Aida sedikit geram dengan cerita yang disampaikan oleh Almira tentang suaminya, ternyata kecelakaan itu bermuara dari perselingkuhan sang suami, lebih parahnya lagi sampai sekarang Iqbal belum juga mengunjungi Almira.
"Kamu ada uang nggak dek untuk periksa?" Tanya Aida kepada adiknya itu.
"Nggak ada Mbak, aku rencananya ingin meminjam dulu sama Mbak Aida, Nanti kalau aku sudah ada, aku ganti Mbak!" jawab Almira.
"Nggak usah pinjam, biar aku mintakan uangnya sama suamimu, kamu diam saja!" terlihat Almira mengernyitkan keningnya saat mendengar ucapan dari sang kakak.
"Apa yang akan Mbak lakukan? tadi Mas Iqbal sudah bilang sendiri sama aku tidak mau membiayai pengobatan ini kok, katanya ini adalah salahku sendiri dan dia tidak mau bertanggung jawab!" jawab Almira keheranan.

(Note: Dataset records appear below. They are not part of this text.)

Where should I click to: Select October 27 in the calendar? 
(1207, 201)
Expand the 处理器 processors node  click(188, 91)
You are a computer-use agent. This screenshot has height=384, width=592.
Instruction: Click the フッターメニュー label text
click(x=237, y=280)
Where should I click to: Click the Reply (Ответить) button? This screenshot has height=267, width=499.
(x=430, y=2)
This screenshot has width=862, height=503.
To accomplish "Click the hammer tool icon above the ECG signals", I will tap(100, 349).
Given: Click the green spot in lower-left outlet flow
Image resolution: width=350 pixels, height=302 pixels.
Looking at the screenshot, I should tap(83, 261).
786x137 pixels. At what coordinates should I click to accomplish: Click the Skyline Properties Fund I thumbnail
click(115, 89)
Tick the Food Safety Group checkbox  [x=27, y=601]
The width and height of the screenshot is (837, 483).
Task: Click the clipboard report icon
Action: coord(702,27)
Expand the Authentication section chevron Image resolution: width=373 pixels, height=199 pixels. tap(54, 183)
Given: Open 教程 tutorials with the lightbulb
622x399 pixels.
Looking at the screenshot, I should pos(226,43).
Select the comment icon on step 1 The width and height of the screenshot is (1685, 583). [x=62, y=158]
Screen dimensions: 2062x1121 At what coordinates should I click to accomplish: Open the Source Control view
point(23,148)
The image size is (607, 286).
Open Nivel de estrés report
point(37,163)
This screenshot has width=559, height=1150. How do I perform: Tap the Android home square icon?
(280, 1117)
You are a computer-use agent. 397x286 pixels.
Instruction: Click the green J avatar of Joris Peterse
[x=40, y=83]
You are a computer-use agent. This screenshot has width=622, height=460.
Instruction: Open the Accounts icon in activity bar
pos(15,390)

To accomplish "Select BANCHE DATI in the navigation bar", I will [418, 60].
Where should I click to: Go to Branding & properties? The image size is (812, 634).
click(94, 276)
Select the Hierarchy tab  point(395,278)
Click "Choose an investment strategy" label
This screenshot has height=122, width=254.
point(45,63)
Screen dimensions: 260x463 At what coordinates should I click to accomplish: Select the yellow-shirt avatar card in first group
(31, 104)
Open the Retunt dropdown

"Itu kan ngomongnya sama kamu, lihat aja nanti, jangan panggil Mbak mu ini Aida kalau tidak bisa membuat suamimu membiayai pengobatanmu ini!" Aida berkata dengan mengedipkan sebelah matanya kepada sang adik.
Aida terlihat mengutak-atik hp-nya, sepertinya dia hendak mengirimkan sebuah pesan entah untuk siapa, saat Almira memperhatikan kakaknya itu, Almira mengerutkan keningnya, hendak bertanya tapi takut kena semprot sang kakak.
"Nah lihat, berhasil kan? Suamimu mengirimkan satu juta untuk pengobatanmu kali ini!" Aida memperlihatkan handphonenya kepada Almira untuk dibacanya.
Almira tersenyum saat membaca chat antara suaminya dan kakak kandungnya itu.
"Mbak Aida bisa aja sih, mudah sekali Mas Iqbal memberikan uang kepada Mbak Aida, Mbak Aida tahu? Setiap hari aku hanya dijatah uang belanja sebesar 50 ribu saja, itu pun harus disimpan sebagian untuk tabungan. Lah ini hanya karena Mbak Aida sedikit menyanjungnya uangnya langsung menggelontor sebanyak ini, Mbak Aida tahu? Ini untuk jatahku selama 20 hari!"Almira berkata kepada kakaknya dengan mengacungkan dua jempol nya.
"Aku akui mbak Aida hebat!" lanjut Almira lagi memuji kakaknya.
"Makanya belajar dari kakakmu ini, ingat dek, cinta boleh bodoh jangan!"Aida berkata dengan menunjukkan satu tangannya ke kening.
"Iya deh iya, Aku akan belajar dari kakakku yang satu ini!"Almira menyerah dan mengakui kepintaran kakaknya.
"Nomor rekeningmu mana Dek? Nanti uang ini biar Mbak transferkan saja ke nomor rekening mu, untuk biaya pengobatan ini nanti biar Mbak yang bayar saja!" Aida berkata kepada adiknya tentang nomor rekening untuk pemindahan dana yang baru saja ditransfer oleh Iqbal.
Hasil pemeriksaan dokter sungguh sangat melegakan Almira dan Aida, di sana dokter menerangkan bahwa pembengkakan di wajah Almira tidak sampai ke dalam dan keadaan nya akan pulih setelah 2 minggu, selama 2 minggu itu dokter meresepkan obat yang bisa ditebus di apotek.
Obat dan rontgen yang dijalani oleh Almira hanya menghabiskan sekitar kurang lebih 275.000 saja, dan semua itu ditanggung oleh Aida seperti yang dikatakan Aida tadi.
Pulang dari rumah sakit Aida dan Almira langsung menuju ke rumah Bu Aminah, Almira sengaja tidak pulang ke rumahnya sendiri, karena dia berharap dijemput oleh suaminya Iqbal.
***
"Baiklah Mas, Aku akan memberimu kesempatan sekali lagi! Semoga kamu bisa memanfaatkan kesempatan ini. Andai kesempatan yang aku berikan kepadamu kamu sia-siakan begitu saja, maaf... dengan atau tanpa persetujuan darimu aku akan berlalu dan pergi meninggalkan rumah tangga kita!" ucapan Almira langsung mendapatkan pelukan mesra dari sang suami.
"Terima kasih ya Dek? Terima kasih karena kamu sudah mau memberiku kesempatan sekali lagi, Aku janji aku tidak akan mengulangi kesalahan yang kamu tuduhkan tadi!" dalam pelukannya, Iqbal berkata kepada Almira mengucapkan janji-janjinya.